Registration Statement on Form SB-2 filed October 28, 2004

Prospectus Cover

2. Please limit the cover page to the information that is required by
Item 501 of Regulation S-B and other information that is key to an
investment decision. Your cover page contains detailed information
that is disclosed elsewhere in your prospectus, such as disclosure
regarding conversion restrictions on the rights of the convertible
debenture holders as well as the fact that your stock is considered to
be `penny stock.`  For additional guidance, please refer to Rule
421(d) of Regulation C.

3. Please provide us with the calculations for the number of shares
issuable upon conversion of the convertible debentures at an assumed
conversion price of $.007.  For example, the $225,000 convertible
debenture would appear to convert to 32,142,857 shares of common stock
at the conversion price of $.007 rather than 64,285,714 shares.

Risk Factors
The Issuance of the Shares in this Offering, Plus the Existing
Outstanding Convertible Notes, Will Result in Dilution, p. 11

4. Please revise your disclosure to present in tabular form the number
of shares that may be issued upon conversion of the debentures at
various market prices.  Please consider using example market prices
that are reflective of current market prices.  Please supplementally
inform us why your current disclosure in this risk factor reflects
conversions at 50 percent and 25 percent of market price.  Your prior
disclosure indicates that the convertible debentures are convertible
at the lesser of (1) $.02 per share or (2) 70 percent of the average
of the three lowest closing bid prices per share for the 60 days prior
to conversion.

Executive Compensation

5. Please present the information in your summary compensation table
in accordance with Item 402(b) of Regulation S-B.  For example, we do
not understand what the columns "options/salary," "other" and "SARs"
encompass.  From your option grant table, it appears that Mr.
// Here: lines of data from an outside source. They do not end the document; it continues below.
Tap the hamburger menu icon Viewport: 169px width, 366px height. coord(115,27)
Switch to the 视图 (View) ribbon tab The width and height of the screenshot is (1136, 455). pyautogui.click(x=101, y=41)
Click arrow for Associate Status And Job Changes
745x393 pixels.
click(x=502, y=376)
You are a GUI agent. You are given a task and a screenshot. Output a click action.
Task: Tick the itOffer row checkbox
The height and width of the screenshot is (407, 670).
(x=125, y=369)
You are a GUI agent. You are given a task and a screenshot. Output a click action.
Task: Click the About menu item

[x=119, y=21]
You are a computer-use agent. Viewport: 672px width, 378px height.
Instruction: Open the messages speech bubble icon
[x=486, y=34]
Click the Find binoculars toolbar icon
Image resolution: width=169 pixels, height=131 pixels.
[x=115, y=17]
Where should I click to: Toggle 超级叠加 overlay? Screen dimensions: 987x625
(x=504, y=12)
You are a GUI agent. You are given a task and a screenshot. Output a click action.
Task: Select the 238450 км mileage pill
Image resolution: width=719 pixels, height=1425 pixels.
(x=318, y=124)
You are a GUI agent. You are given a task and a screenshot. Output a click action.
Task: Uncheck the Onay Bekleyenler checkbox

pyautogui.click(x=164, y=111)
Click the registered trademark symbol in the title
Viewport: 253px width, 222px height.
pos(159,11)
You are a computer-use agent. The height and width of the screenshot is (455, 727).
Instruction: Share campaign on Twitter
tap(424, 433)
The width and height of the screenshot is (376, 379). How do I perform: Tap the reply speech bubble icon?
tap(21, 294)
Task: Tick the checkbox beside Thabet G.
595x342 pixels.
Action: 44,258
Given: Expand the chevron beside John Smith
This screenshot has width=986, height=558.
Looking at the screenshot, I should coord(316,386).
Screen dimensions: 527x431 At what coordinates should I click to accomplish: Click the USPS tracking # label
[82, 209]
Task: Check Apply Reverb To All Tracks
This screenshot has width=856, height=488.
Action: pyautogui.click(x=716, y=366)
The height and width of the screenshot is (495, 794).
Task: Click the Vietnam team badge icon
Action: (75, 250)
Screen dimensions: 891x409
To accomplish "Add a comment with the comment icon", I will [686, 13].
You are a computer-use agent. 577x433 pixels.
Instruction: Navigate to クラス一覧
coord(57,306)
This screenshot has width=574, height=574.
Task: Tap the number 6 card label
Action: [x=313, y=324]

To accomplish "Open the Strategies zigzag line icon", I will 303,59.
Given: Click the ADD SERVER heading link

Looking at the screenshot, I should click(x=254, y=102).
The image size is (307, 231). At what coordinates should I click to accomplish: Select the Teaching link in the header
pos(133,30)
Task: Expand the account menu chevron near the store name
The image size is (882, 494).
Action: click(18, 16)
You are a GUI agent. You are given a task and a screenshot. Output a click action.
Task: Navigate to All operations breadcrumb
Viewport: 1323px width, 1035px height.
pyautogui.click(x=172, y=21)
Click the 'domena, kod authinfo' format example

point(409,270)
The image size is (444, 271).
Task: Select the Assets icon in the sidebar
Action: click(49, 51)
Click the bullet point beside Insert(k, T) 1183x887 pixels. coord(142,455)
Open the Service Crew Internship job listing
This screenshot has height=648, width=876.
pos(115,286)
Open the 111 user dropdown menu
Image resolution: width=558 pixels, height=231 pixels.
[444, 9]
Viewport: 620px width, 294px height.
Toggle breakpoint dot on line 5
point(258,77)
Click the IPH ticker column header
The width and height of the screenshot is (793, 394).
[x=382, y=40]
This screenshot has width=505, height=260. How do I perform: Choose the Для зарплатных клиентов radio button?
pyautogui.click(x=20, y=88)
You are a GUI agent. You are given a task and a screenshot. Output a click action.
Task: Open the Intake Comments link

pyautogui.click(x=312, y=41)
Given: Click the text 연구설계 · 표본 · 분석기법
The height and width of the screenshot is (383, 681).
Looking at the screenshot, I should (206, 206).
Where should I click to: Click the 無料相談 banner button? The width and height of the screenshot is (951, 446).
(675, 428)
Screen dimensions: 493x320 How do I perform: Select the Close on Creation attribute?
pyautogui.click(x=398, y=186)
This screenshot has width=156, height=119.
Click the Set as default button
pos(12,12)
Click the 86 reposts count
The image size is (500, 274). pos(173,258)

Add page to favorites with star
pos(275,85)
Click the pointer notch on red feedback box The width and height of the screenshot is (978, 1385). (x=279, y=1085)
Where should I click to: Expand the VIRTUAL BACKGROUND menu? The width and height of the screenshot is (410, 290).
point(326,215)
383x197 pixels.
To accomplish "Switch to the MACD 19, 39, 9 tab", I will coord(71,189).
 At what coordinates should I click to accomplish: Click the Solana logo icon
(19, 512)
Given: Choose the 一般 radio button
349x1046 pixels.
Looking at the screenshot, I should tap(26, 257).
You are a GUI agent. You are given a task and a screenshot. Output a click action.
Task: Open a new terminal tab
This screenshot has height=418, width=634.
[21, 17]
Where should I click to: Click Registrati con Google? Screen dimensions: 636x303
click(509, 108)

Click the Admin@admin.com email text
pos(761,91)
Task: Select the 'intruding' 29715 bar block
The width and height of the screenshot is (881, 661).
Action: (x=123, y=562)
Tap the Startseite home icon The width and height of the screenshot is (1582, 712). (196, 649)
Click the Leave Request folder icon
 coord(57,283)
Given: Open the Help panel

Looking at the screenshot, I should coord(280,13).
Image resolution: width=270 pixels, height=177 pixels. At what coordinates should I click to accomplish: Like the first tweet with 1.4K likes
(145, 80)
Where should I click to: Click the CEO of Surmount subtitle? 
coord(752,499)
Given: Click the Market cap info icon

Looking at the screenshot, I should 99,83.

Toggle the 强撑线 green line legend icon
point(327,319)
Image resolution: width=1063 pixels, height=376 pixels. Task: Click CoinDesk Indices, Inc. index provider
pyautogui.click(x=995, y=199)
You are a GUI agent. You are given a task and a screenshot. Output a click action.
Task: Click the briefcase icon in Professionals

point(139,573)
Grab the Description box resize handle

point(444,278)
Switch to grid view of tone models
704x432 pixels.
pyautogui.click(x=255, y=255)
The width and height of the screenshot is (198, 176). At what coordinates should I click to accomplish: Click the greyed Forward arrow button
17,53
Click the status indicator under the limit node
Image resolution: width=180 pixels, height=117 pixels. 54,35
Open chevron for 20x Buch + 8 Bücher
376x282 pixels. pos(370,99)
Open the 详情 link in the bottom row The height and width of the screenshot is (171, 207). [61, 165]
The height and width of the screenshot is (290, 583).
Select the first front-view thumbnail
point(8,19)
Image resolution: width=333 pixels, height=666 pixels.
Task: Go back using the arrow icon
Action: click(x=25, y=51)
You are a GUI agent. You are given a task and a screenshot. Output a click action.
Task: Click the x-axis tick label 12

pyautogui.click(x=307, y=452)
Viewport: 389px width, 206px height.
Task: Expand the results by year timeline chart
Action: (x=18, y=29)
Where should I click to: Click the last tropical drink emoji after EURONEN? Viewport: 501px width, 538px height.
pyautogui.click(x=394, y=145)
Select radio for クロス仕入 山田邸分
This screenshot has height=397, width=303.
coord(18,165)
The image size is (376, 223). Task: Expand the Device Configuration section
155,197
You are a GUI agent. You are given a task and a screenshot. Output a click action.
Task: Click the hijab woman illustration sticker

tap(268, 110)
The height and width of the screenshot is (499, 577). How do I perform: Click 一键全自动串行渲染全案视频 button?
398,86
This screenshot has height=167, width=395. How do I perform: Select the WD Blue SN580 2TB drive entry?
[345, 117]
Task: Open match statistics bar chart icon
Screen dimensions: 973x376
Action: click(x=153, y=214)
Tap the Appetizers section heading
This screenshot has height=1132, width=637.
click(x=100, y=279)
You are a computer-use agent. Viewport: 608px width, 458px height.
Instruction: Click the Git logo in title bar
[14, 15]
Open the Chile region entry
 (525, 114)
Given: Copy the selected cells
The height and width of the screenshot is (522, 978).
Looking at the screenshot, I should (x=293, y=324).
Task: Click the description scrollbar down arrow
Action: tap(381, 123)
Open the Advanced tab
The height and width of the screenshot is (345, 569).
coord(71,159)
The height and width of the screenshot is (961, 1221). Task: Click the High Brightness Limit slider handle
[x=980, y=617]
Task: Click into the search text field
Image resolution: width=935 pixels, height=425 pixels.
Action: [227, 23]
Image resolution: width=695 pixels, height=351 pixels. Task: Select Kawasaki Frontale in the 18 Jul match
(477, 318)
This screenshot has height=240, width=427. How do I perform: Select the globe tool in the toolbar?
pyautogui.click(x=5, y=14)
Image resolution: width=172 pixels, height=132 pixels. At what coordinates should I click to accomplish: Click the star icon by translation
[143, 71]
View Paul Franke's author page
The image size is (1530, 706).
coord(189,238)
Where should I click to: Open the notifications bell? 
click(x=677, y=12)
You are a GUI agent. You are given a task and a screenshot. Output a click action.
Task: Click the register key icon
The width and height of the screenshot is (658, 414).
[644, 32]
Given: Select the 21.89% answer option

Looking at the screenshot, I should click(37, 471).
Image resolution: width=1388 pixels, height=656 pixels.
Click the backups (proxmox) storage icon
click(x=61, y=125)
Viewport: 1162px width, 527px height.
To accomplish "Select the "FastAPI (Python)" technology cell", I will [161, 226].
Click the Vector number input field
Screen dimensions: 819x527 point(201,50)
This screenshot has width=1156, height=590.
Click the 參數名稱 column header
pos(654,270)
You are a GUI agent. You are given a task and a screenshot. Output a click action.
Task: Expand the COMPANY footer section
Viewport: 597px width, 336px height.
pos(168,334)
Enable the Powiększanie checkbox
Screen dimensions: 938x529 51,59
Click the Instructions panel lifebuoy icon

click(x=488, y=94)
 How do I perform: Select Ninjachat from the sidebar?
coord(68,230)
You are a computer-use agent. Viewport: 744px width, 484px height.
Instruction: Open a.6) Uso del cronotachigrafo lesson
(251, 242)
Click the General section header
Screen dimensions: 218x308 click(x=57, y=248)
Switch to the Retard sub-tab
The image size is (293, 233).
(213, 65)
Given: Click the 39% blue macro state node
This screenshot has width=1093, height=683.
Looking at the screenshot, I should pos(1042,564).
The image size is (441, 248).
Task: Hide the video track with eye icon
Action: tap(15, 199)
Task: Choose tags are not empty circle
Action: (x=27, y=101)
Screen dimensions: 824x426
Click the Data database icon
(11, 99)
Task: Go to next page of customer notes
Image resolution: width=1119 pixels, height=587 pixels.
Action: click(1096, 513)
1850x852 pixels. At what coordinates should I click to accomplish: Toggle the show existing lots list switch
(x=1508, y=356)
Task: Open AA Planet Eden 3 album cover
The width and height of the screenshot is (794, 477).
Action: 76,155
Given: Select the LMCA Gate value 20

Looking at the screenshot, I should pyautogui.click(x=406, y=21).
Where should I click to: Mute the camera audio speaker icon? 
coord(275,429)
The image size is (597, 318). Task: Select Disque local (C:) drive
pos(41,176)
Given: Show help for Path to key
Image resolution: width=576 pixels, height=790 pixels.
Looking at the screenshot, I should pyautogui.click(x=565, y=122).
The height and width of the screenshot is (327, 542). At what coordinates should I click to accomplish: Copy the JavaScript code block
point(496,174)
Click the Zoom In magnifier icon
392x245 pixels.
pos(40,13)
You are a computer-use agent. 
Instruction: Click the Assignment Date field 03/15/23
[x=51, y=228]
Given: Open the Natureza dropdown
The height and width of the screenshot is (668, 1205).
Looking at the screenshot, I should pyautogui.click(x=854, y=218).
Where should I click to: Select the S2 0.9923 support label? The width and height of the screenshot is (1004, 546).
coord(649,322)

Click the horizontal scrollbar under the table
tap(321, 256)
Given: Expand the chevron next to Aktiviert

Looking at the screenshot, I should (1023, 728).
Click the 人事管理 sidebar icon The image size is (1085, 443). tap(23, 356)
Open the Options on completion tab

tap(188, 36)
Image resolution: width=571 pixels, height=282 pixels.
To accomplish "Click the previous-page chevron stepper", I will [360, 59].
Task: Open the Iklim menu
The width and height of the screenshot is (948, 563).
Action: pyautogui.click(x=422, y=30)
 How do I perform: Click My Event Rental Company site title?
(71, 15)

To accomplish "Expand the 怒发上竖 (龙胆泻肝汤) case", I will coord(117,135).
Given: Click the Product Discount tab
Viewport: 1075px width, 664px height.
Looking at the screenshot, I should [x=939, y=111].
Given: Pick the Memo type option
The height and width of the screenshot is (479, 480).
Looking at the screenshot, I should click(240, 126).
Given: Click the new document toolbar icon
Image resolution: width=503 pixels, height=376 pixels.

Bonar
received 7 million options in 2004, but these are not reflected in the
summary compensation table.  Please advise or revise.

Security Ownership

6. Please update your ownership information to a more recent date than
June 7, 2004.

Selling Security Holders

7. Please provide a materially concise and complete discussion of the
transactions by which the selling security holders received their
shares to be resold.  See Item 507 of Regulation S-B.  This
information is helpful for us in evaluating the resale transaction
that you propose to register.  Ensure that you clearly explain the
conversion terms of the convertible debentures and consider providing
a sample conversion of the debentures based upon a recent market
price.  Also, address how the issuance of common stock pursuant to the
debentures is affected by the 9.99 percent contractual restriction.

Financial Statements

8. Please include your financial statements for the quarter ended
September 30, 2004 in your registration statement.  Please see Item
310(g) of Regulation S-B.

9. We understand that the results of Greenland Corporation are
included in your consolidated results of operation from the date of
acquisition (January 14, 2003) through March 1, 2004.  We further
understand that outstanding comments addressed to Thomas J. Beener
dated January 26, 2004 relating to the financial statements of
Greenland Corporation have not been addressed.  We will not be in a
position to complete our limited review of your financial statements
until the outstanding comments relating to Greenland Corporation have
been resolved.

10. Help us understand why it is appropriate for you to present the
results of operations of Greenland Corporation as discontinued
operations.  In this regard, we understand that you continue to hold
approximately 19 million shares of Greenland Corporation, or slightly
more than 20 percent of Greenland`s issued and outstanding shares.
Tell us how you meet the criteria in paragraph 42 of SFAS 144 for
presentation as discontinued operations, since it appears that you
have significant continuing involvement in the operations of
Greenland.  Also, clarify how you are accounting for the approximately
19 million shares of Greenland that you continue to hold.  Since you
continue to hold approximately 20 percent of Greenland`s issued and
outstanding shares, justify and explain why you are not applying the
equity method of accounting.  Please refer to paragraph 17 of APB 18.

Signatures

11. Please indicate who is signing in the capacity of the controller
or principal accounting officer. Please see Instructions to Form SB-2.

Exhibits

12. We are unable to locate the Securities Purchase Agreement relating
to the $800,000 in Convertible Debentures. Please advise.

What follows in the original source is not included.